The National Board of Review named Cooper Best Director, while also naming Gaga Best Actress and Sam Elliott Best Supporting Actor. “Shallow” is receiving tons of buzz and won the Golden Globe for Best Original Song. A Star Is Born has high chances at winning Best Picture.


Vice

Does it Deserve the Nomination?

Adam McKay, who took a sudden turn to more serious directing with 2015’s The Big Short, delivers a wise yet scary biopic on former Vice President Dick Cheney. Much like The Big Short, Vice will not be everybody’s cup of tea. McKay’s style is witty, fast-paced, and heavily reliant on narration and breaking the fourth wall. Vice is a closer look into a man who truly changed the course of modern American history.

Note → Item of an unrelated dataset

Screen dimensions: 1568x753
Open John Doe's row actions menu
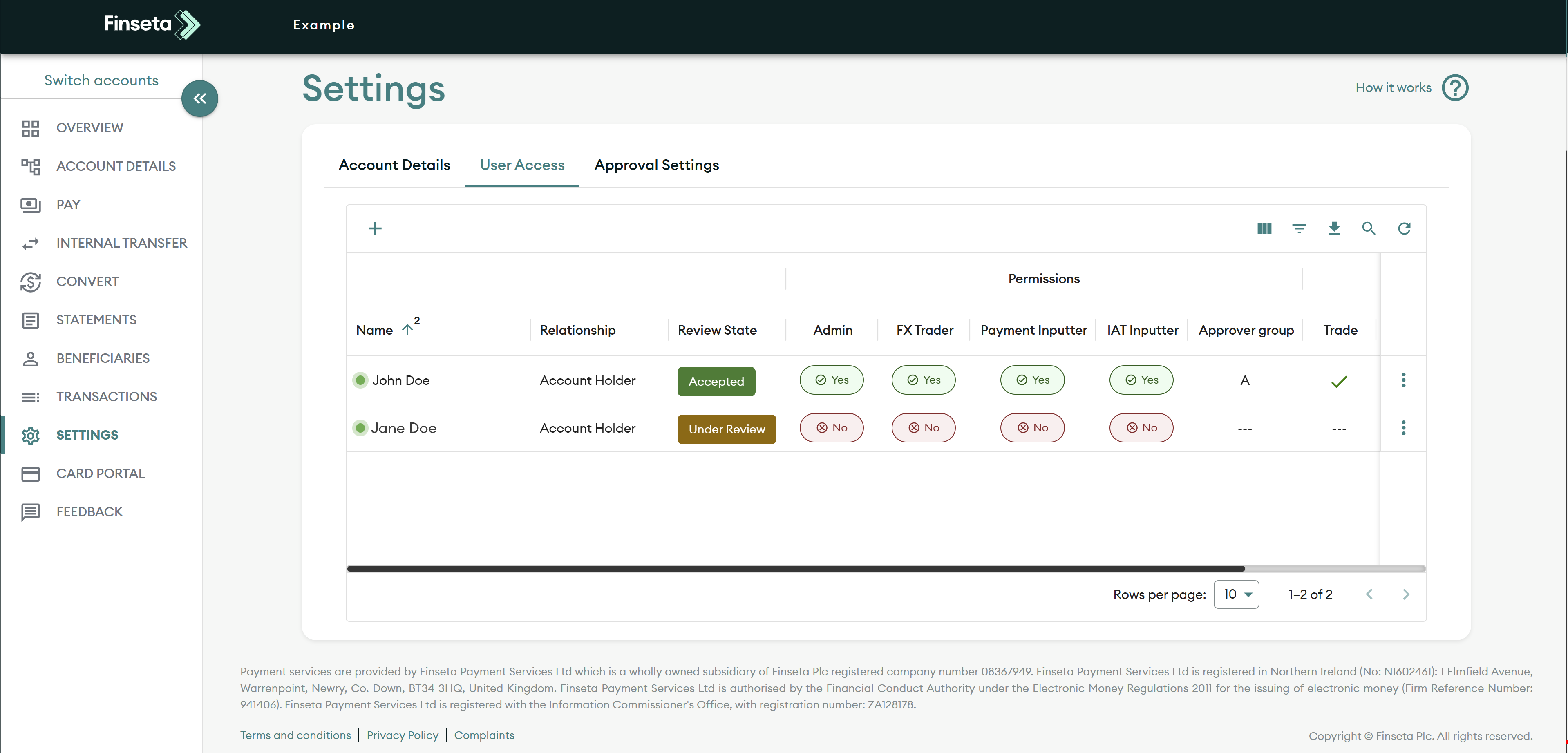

Photo Courtesy The Stranger

Photo Courtesy The Stranger

Christian Bale completely transforms himself into Dick Cheney and Amy Adams owns the screen as Lynne Cheney. Their screen time is filled with tension and greatness. McKay’s directing style is comparable to that of Martin Scorsese with his use of narration, fast-paced editing, and intimidating dialogue. This comparison fits Vice well, as Dick Cheney really seems like a big gangster in the White House, taking all the power he wants. The smart writing and powerhouse cast earn this film its spot on the nominations.

Will it Win?

Christian Bale has been receiving all the awards’s buzz after winning Best Actor - Musical or Comedy at the Golden Globes. His chances at Oscar glory are not as close as Rami Malek’s are. The film itself looks like it does not have the highest chance at winning Best Picture


This year’s Best Picture nominees ranged from inspiring and shocking to boring and overhyped. It’s also a shame that the Academy did not nominate 10 films, which is the max they are allowed. Several films, including Eighth Grade, Hereditary, or even Avengers: Infinity War could have easily filled the spots. 2018 has been a good year for film, but this year’s Best Picture selection doesn’t show it.